GIVEN EXERCISE - Can you write out, unchanged, the lines of the material below, starting with the line that contains "will click(x=554, y=112)." and going on through the line that contains "click(x=525, y=210)"?

# START OF INFORMATION GIVEN

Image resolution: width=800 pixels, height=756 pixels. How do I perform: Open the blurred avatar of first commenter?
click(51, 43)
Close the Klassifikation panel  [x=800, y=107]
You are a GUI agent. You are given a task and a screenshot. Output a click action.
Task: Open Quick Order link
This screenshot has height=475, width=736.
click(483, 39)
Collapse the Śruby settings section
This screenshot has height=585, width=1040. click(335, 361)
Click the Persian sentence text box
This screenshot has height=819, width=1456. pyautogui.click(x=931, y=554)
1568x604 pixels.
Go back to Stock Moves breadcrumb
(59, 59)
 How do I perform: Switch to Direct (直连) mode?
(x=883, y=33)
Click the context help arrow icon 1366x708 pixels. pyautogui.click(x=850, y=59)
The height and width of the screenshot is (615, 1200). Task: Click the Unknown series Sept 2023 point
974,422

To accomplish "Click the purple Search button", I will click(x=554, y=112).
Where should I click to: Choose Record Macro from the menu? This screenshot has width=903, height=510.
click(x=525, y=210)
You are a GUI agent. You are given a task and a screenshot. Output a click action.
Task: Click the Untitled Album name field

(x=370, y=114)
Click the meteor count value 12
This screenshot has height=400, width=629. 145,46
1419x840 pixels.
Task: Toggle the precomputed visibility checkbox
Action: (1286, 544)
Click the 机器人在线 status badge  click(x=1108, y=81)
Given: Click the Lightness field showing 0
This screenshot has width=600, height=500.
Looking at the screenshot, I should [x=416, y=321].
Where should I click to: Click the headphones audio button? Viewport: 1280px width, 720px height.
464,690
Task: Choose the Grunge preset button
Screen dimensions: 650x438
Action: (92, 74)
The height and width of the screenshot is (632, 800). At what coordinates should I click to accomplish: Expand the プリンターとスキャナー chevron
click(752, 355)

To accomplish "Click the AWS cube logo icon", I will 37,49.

# END OF INFORMATION GIVEN

RESULT -
To accomplish "Click the purple Search button", I will click(x=554, y=112).
Where should I click to: Choose Record Macro from the menu? This screenshot has width=903, height=510.
click(x=525, y=210)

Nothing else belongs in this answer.